• **EXERCISE DETAILS**:
Take every line containing "agent" out of the records.

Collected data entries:
┌──

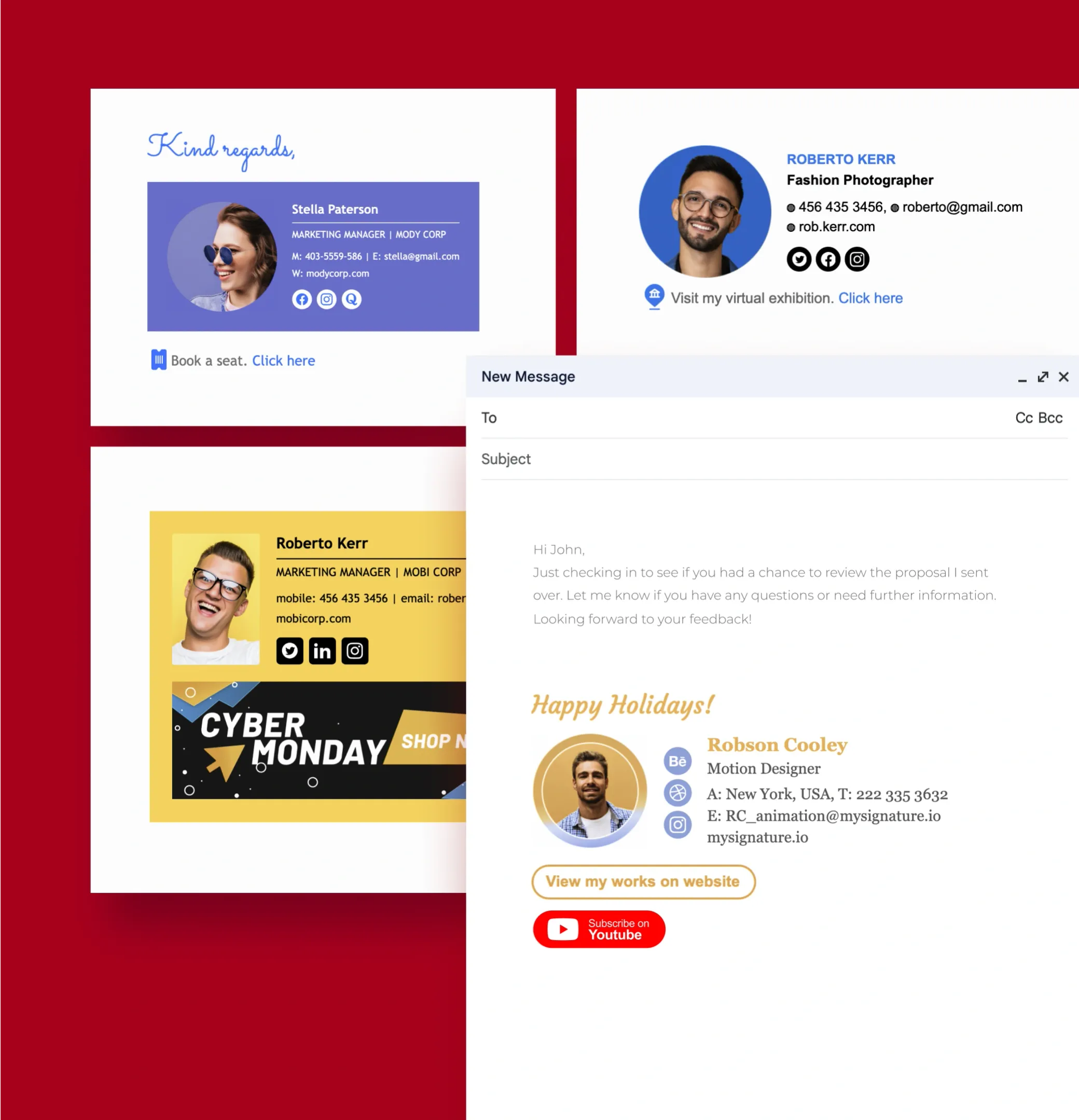Click the close button in New Message window
This screenshot has height=1120, width=1079.
1064,377
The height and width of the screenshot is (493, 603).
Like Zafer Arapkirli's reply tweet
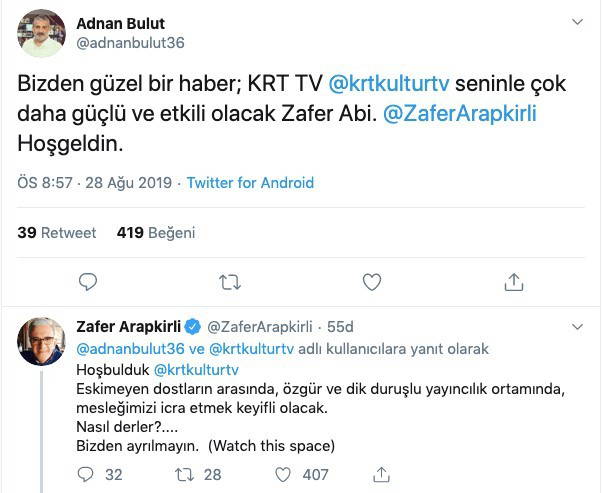point(282,474)
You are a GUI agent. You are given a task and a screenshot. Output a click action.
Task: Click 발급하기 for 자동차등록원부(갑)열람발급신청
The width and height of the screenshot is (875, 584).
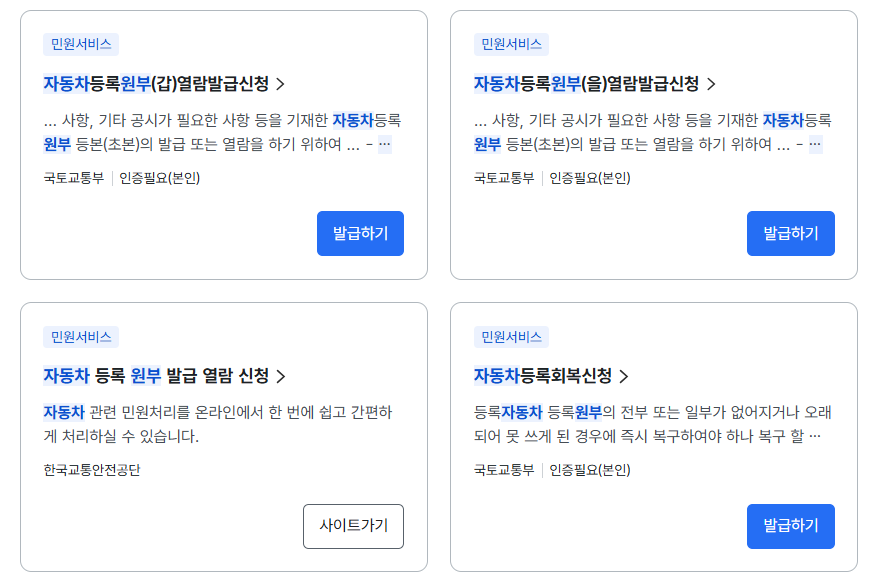pos(360,233)
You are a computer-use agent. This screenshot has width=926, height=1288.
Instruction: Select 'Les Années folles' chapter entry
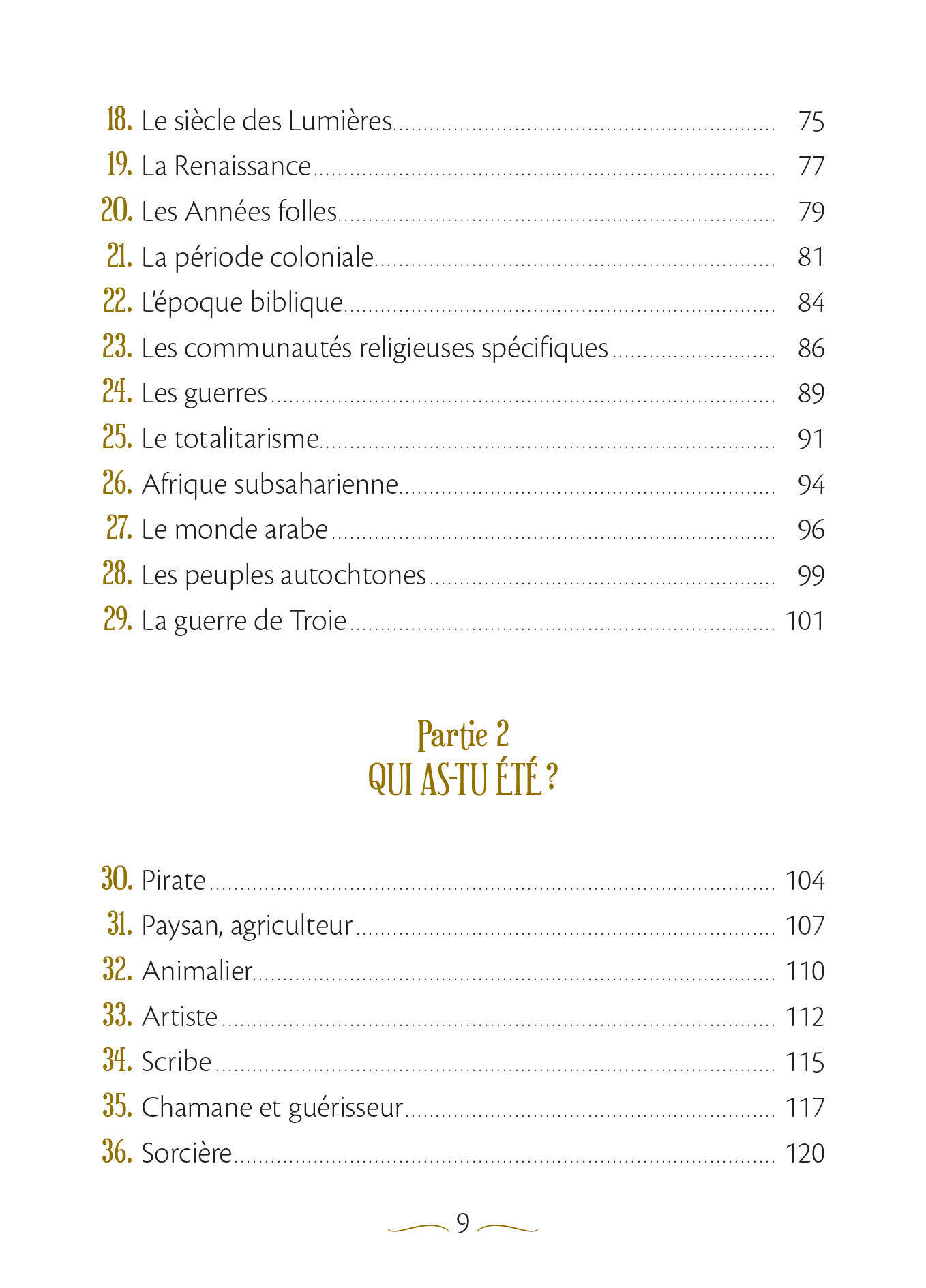point(239,212)
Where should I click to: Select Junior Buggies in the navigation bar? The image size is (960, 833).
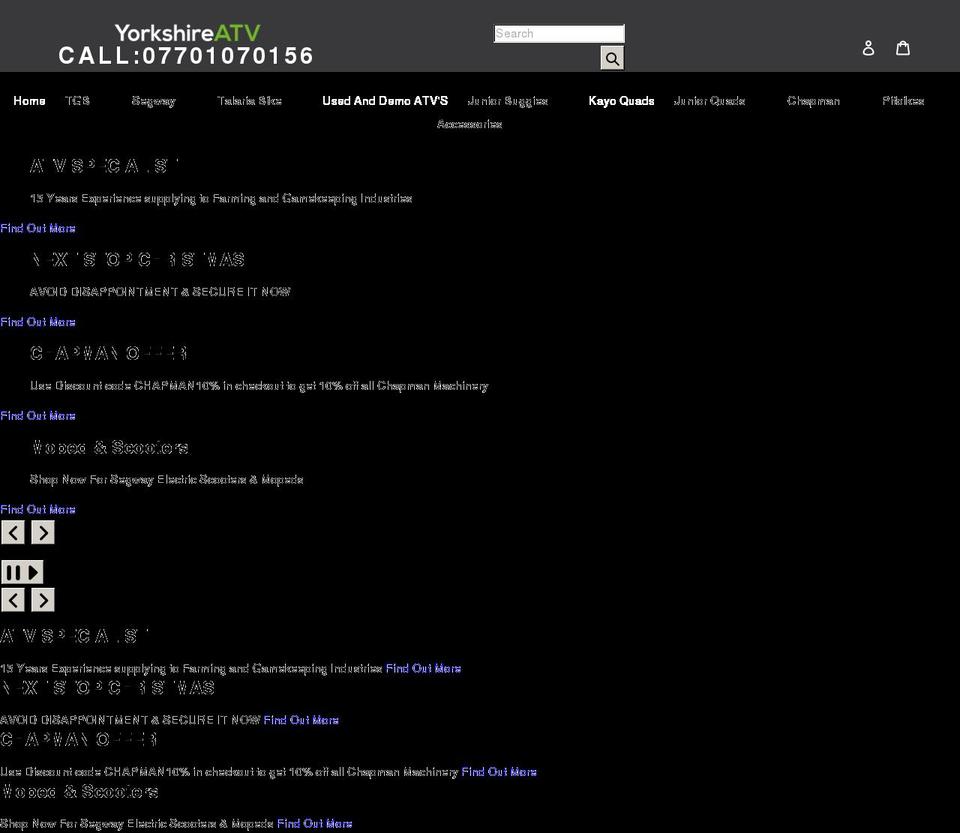click(x=510, y=101)
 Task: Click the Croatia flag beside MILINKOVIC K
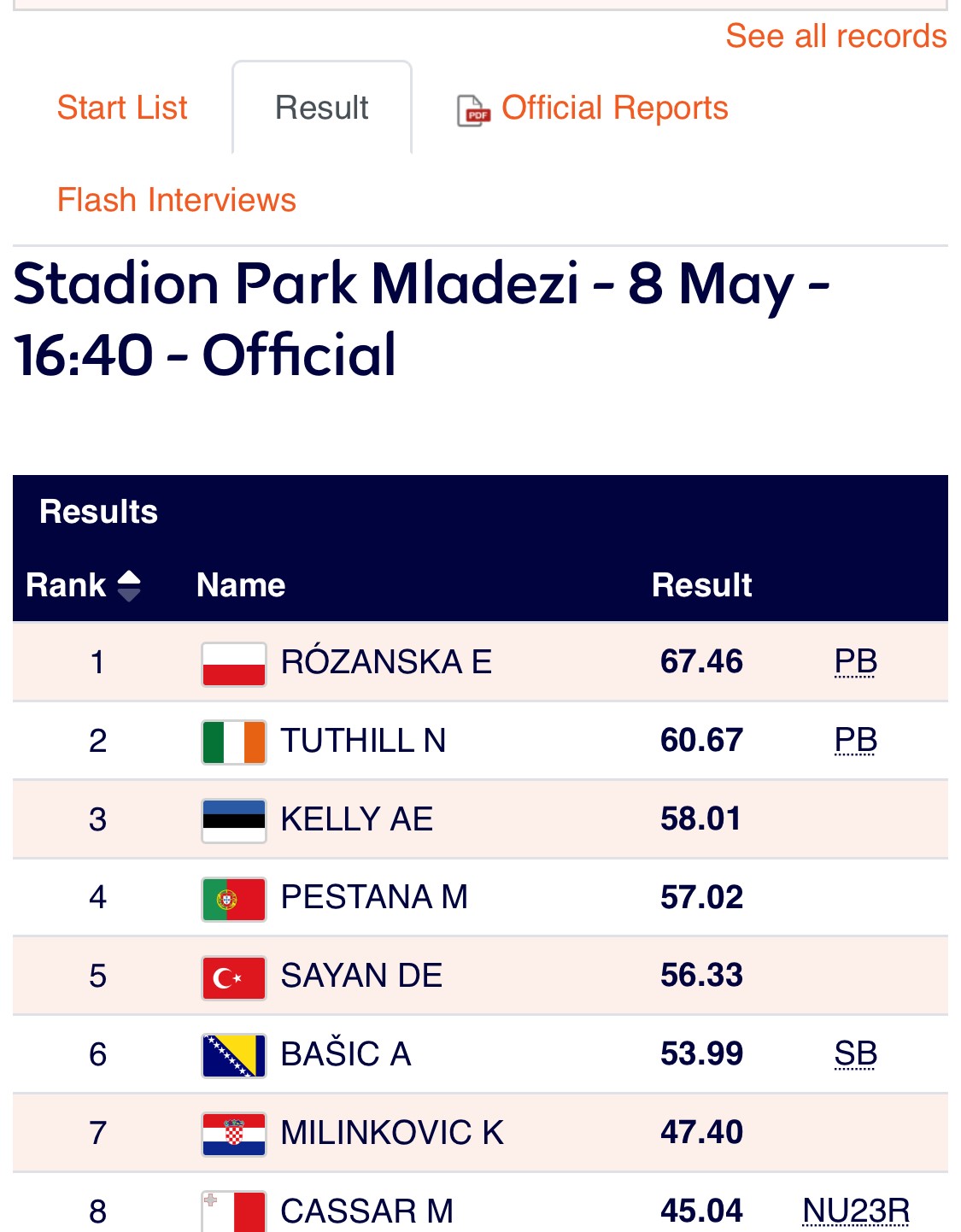point(234,1135)
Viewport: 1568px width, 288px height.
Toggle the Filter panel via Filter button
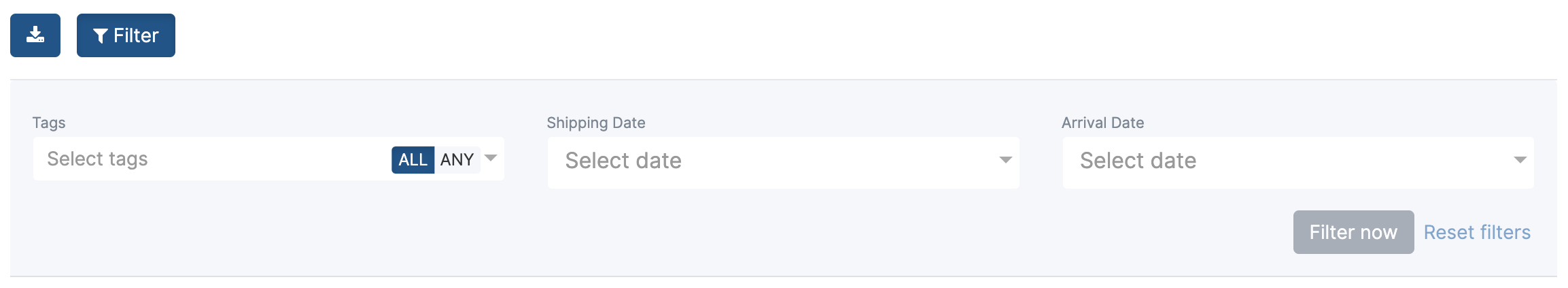coord(126,35)
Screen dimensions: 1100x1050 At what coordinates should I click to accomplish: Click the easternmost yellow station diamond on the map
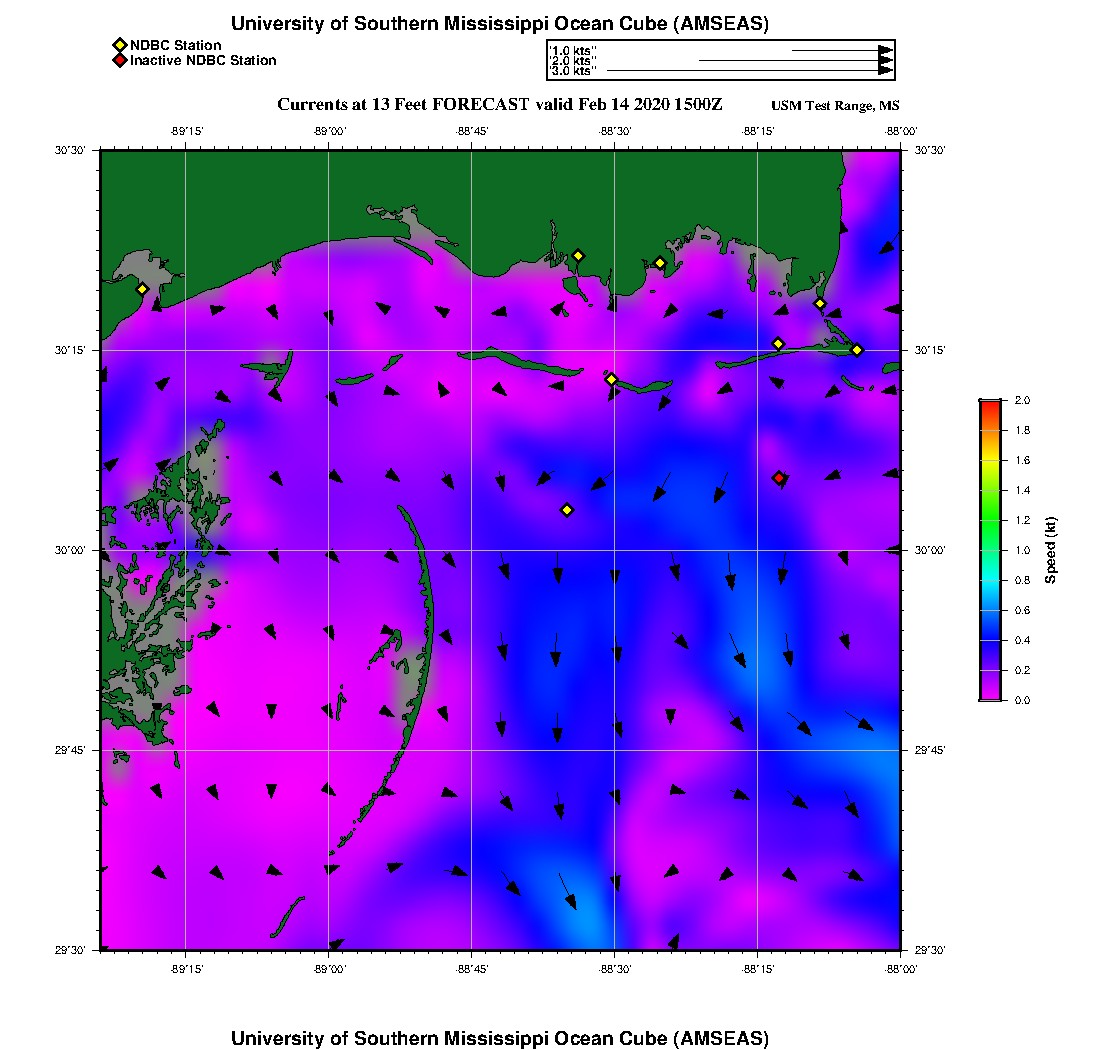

└──

• **RESPONSE FOR THIS EXERCISE**:
You are a GUI agent. You are given a task and a screenshot. Output a click action.
You are a computer-use agent. This screenshot has width=926, height=1288.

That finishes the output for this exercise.